Instructor: Kerry Gray

Kerry has been a teacher and an administrator for more than twenty years. She has a Master of Education degree.

In this lesson, we will examine sensory imagery and how Truman Capote uses it to turn the true story of the murder of a Kansas family into the dramatic novel, 'In Cold Blood.'

Imagery Definition

If you wanted someone else to know what it was like to experience life from your point of view, you would most likely start by describing your surroundings. Truman Capote incorporates imagery into his 1965 masterpiece crime novel In Cold Blood to engage the reader in this true story about the murder of the Clutter family in the rural Kansas town of Holcomb. Imagery describes word choices that are specifically selected to make the reader feel as if they are experiencing the story firsthand. There are seven types of imagery: olfactory, gustatory, organic, tactile, kinesthetic, auditory, and visual. Let's learn more about imagery in this novel.

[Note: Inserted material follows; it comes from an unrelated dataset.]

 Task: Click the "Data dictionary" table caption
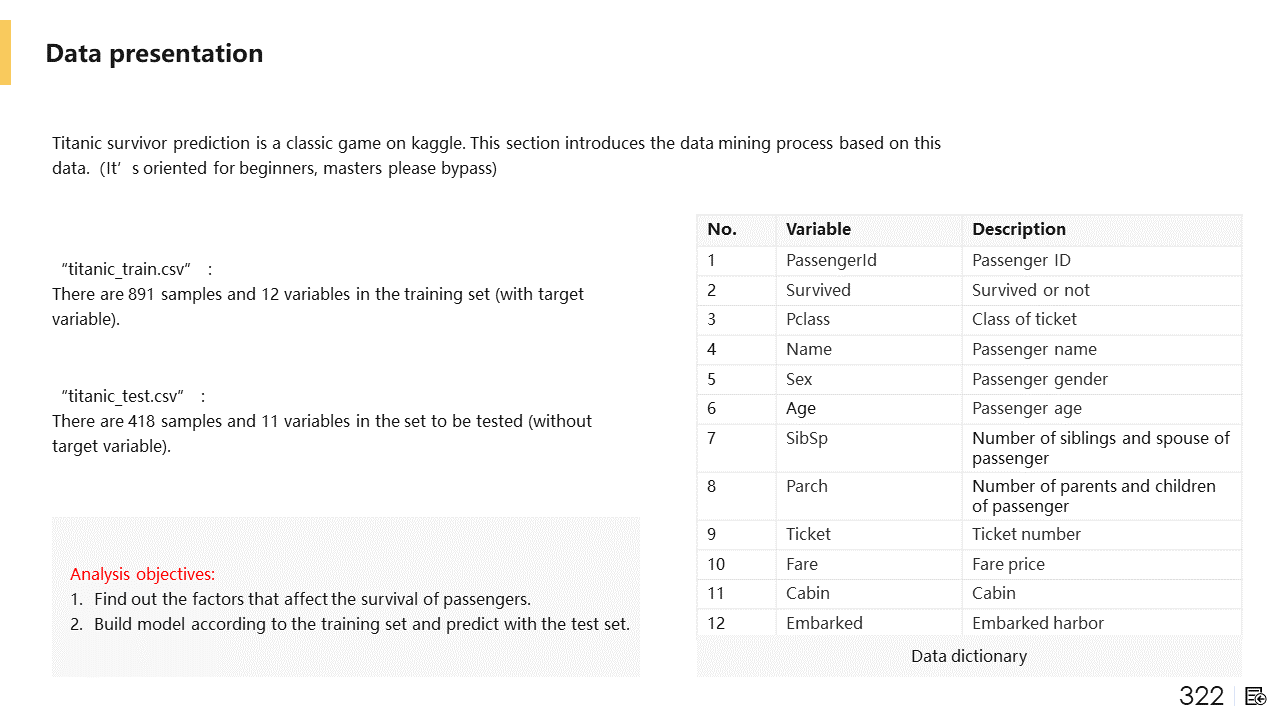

Olfactory imagery describes how something smells. In the novel, agent Harold Nye of the Kansas Bureau of Investigation describes the woman who is working at the reception desk in the Las Vegas hotel where one of the accused murderers, Perry Smith, was staying before the murders. Nye notes: ''She was carrying a can of Miller High Life beer; she smelled of beer and tobacco and recently applied nail varnish.'' This is an example of olfactory imagery because the reader can visualize this character based on their own experiences with people who smell like beer, tobacco, and nail varnish.


Gustatory imagery tells about how something tastes. When Perry's sister, Barbara, describes what life was like on the road when their parents were part of the rodeo circuit, she says: ''Berries or stale bread soaked in sweet condensed milk was often all they had to eat. Barbara Johnson remembered that once the family had lived for days on rotten bananas, and that, as a result, Perry had got colic; he had screamed all night, while Bobo, as Barbara was called, wept for fear he was dying.'' Living in a truck with your family of five doesn't sound pleasant, but with gustatory imagery, the reader develops a broader sense of what it actually ''tastes'' like to live that way.

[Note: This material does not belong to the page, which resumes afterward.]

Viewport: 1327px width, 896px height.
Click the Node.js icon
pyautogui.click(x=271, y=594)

Organic imagery is used to describe emotions. In the novel, organic imagery is used when describing the events surrounding the suicide of Perry's brother, Jimmy. Barbara describes Jimmy's relationship with his wife: ''...what Jimmy had felt for her was beyond normal love; it was passion--a passion that was in part pathological...jealousy imprisoned him.'' We've all had heartbreaks, but the organic imagery that surrounds Jimmy's love for his wife describes dysfunction that marred all of Perry's family.

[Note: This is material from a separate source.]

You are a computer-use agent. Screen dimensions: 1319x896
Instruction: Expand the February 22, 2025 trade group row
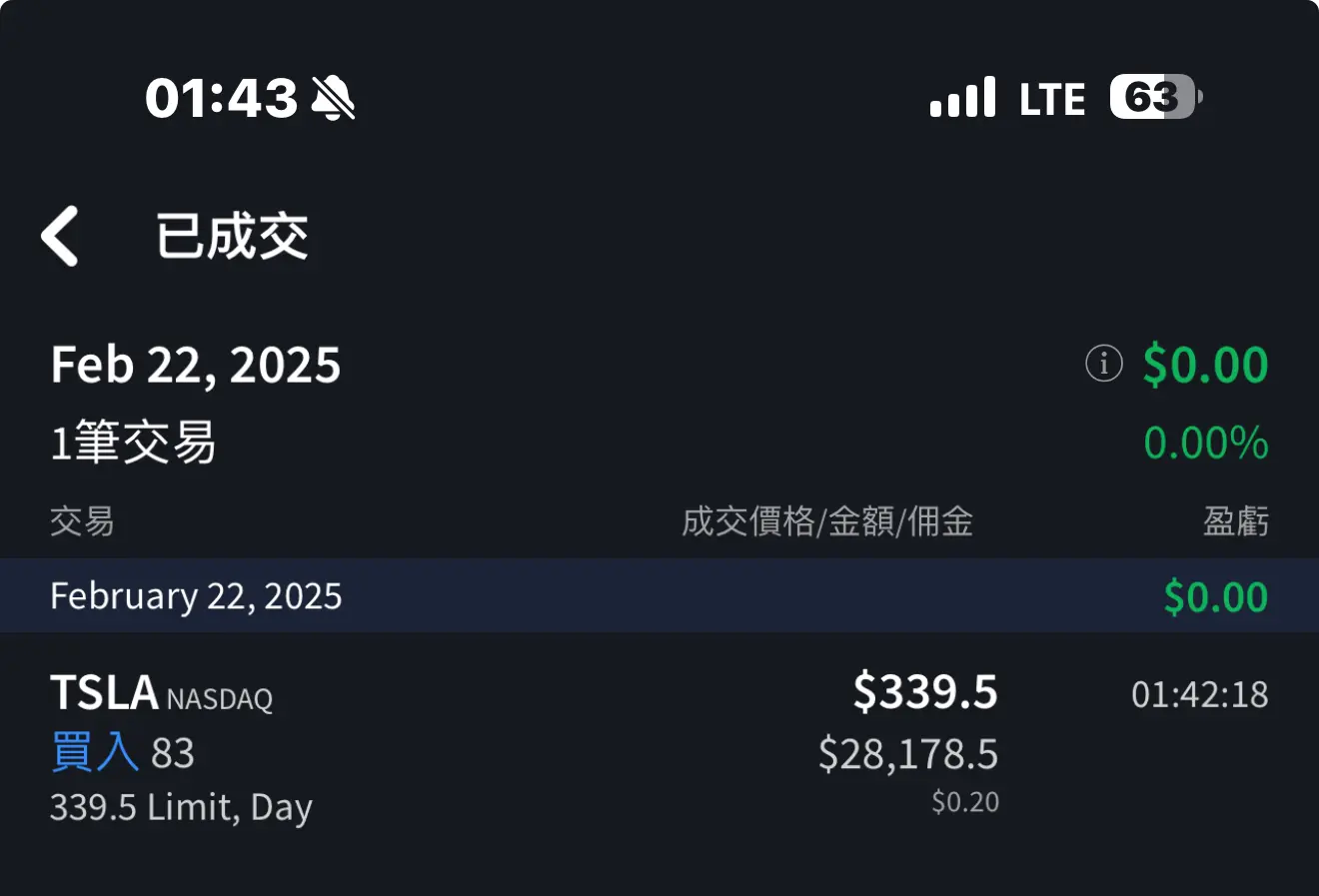click(x=196, y=595)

Tactile imagery describes physical, rather than emotional feelings. Perry has been in nearly constant pain since his motorcycle accident. The narrator describes one incident in which ''his leg pains flared up, flashed through his body....'' Tactile imagery gives the reader some idea of the shooting pain that Perry lives with.


Kinesthetic imagery describes movement. For example, as Perry waits at the laundromat in Kansas City while the other accused murderer Richard (Dick) Hickock passes some hot checks, Perry imagines all of the terrible things that might be happening. The narrator writes: ''He stood at the curb retching like a drunk with the dry heaves.'' The description of Perry's retching movement indicates the degree to which his health and well-being are affected by his fear of the unknown.